Thickening Infant Liquids without the use of External Commercial Thickeners

Group members: Anna Maunu and Abigail Spoden

Advancements in neonatal medicine have resulted in an increased prevalence of medically complex infants who frequently suffer from swallowing deficits (dysphagia). These deficits can cause milk to enter into the infant’s lungs when they feed and lead to infant morbidity and mortality. While thickened liquids are a commonly used intervention to mitigate these swallowing deficits, immaturity of the infant gut prevents the utilization of many commercially available thickeners. The objective of the current investigation was to test the ability of filling this void in dysphagia treatments by increasing milk thickness without the addition of harmful thickeners using the International Dysphagia Diet Standardization Initiative (IDDSI) standards.
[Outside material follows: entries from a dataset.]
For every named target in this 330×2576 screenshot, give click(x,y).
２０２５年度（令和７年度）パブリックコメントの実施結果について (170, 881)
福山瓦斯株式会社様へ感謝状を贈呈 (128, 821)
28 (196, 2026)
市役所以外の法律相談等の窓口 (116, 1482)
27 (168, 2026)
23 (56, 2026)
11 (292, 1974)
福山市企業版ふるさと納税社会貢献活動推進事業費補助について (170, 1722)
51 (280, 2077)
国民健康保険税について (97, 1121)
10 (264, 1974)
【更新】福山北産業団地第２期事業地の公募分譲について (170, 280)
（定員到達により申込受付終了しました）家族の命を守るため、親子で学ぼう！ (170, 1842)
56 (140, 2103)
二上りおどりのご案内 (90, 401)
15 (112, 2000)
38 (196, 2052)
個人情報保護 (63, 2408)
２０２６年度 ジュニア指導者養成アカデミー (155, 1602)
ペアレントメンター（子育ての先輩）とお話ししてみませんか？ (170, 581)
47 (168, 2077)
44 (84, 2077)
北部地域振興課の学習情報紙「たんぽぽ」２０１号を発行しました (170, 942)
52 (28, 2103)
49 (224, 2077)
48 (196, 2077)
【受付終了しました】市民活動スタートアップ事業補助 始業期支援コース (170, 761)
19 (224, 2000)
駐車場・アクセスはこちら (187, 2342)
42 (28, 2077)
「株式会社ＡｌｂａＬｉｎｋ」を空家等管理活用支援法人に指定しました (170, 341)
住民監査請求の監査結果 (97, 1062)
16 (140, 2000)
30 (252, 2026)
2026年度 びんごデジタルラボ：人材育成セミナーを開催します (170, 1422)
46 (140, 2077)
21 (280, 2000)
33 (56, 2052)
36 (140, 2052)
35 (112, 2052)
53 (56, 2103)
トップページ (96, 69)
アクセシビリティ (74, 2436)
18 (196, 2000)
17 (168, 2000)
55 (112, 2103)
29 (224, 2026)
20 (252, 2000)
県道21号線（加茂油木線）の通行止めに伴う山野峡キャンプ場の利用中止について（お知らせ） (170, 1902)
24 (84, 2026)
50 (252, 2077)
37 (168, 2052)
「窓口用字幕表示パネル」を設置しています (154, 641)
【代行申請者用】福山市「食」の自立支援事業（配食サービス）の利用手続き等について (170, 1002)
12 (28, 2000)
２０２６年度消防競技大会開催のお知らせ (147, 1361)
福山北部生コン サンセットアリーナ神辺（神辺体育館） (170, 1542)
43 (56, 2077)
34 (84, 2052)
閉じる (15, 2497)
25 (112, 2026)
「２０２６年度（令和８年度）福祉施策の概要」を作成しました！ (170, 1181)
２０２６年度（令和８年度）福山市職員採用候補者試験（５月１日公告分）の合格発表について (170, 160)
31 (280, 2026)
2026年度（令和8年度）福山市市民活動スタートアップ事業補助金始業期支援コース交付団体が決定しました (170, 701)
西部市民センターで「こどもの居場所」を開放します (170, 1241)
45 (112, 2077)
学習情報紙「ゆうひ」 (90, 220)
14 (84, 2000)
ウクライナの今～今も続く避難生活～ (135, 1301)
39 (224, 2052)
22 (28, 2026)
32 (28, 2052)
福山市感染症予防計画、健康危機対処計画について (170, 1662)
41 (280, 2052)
We did this by testing the effect of anti-reflux formulas, their ready-to-feed formula correlates, caloric density, and time on infant formula thickness. Powder and ready-to-feed infant formulas (Enfamil Infant, Enfamil A.R., Similac Spit-Up, Similac Advance) were gravity flow tested using IDDSI methodology at caloric densities ranging from 20-30kcal/oz. Enfamil A.R. was the only formula to classify as thickened across all testing conditions. It remained slightly thick over time in its ready-to-feed 20kcal/oz form, however it increased from thin to slightly thick in the powder form. Increasing caloric density increased its viscosity to moderately thick levels at 28kcal/oz. The results demonstrate the potential for Enfamil A.R. to be utilized as a thickener for dysphagia management. Future investigations examining nutritional and gastric safety of this methodology are warranted prior to clinical application.